» **WHAT IS REQUIRED**
Please restate each entry exactly, without skipping any.

(Saved data entries)

+--

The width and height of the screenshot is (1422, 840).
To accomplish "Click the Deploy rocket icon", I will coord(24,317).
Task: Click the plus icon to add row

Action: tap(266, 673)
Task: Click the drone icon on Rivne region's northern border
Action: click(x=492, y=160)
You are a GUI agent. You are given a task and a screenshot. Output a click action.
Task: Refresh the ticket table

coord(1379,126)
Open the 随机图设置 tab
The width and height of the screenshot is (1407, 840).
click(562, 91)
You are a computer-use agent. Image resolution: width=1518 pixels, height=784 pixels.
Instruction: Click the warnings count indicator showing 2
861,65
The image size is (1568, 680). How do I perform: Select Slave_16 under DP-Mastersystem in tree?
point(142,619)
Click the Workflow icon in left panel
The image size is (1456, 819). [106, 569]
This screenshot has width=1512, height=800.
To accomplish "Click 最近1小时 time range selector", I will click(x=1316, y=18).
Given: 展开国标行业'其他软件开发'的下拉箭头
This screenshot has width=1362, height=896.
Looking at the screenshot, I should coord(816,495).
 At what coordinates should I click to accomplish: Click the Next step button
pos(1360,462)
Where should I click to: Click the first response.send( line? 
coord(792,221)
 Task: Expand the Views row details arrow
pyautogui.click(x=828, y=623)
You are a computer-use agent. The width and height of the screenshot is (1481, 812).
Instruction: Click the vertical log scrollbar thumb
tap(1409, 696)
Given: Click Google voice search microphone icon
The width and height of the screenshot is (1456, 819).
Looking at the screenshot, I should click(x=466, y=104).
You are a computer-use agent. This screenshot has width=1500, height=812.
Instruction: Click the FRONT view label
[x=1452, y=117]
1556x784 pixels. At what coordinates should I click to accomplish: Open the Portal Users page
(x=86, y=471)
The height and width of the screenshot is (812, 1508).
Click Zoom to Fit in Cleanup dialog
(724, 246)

+--

» **OUTPUT FOR THIS TASK**
The width and height of the screenshot is (1422, 840).
To accomplish "Click the Deploy rocket icon", I will coord(24,317).
Task: Click the plus icon to add row

Action: tap(266, 673)
Task: Click the drone icon on Rivne region's northern border
Action: click(x=492, y=160)
You are a GUI agent. You are given a task and a screenshot. Output a click action.
Task: Refresh the ticket table

coord(1379,126)
Open the 随机图设置 tab
The width and height of the screenshot is (1407, 840).
click(562, 91)
You are a computer-use agent. Image resolution: width=1518 pixels, height=784 pixels.
Instruction: Click the warnings count indicator showing 2
861,65
The image size is (1568, 680). How do I perform: Select Slave_16 under DP-Mastersystem in tree?
point(142,619)
Click the Workflow icon in left panel
The image size is (1456, 819). [106, 569]
This screenshot has width=1512, height=800.
To accomplish "Click 最近1小时 time range selector", I will click(x=1316, y=18).
Given: 展开国标行业'其他软件开发'的下拉箭头
This screenshot has width=1362, height=896.
Looking at the screenshot, I should coord(816,495).
 At what coordinates should I click to accomplish: Click the Next step button
pos(1360,462)
Where should I click to: Click the first response.send( line? 
coord(792,221)
 Task: Expand the Views row details arrow
pyautogui.click(x=828, y=623)
You are a computer-use agent. The width and height of the screenshot is (1481, 812).
Instruction: Click the vertical log scrollbar thumb
tap(1409, 696)
Given: Click Google voice search microphone icon
The width and height of the screenshot is (1456, 819).
Looking at the screenshot, I should click(x=466, y=104).
You are a computer-use agent. This screenshot has width=1500, height=812.
Instruction: Click the FRONT view label
[x=1452, y=117]
1556x784 pixels. At what coordinates should I click to accomplish: Open the Portal Users page
(x=86, y=471)
The height and width of the screenshot is (812, 1508).
Click Zoom to Fit in Cleanup dialog
(724, 246)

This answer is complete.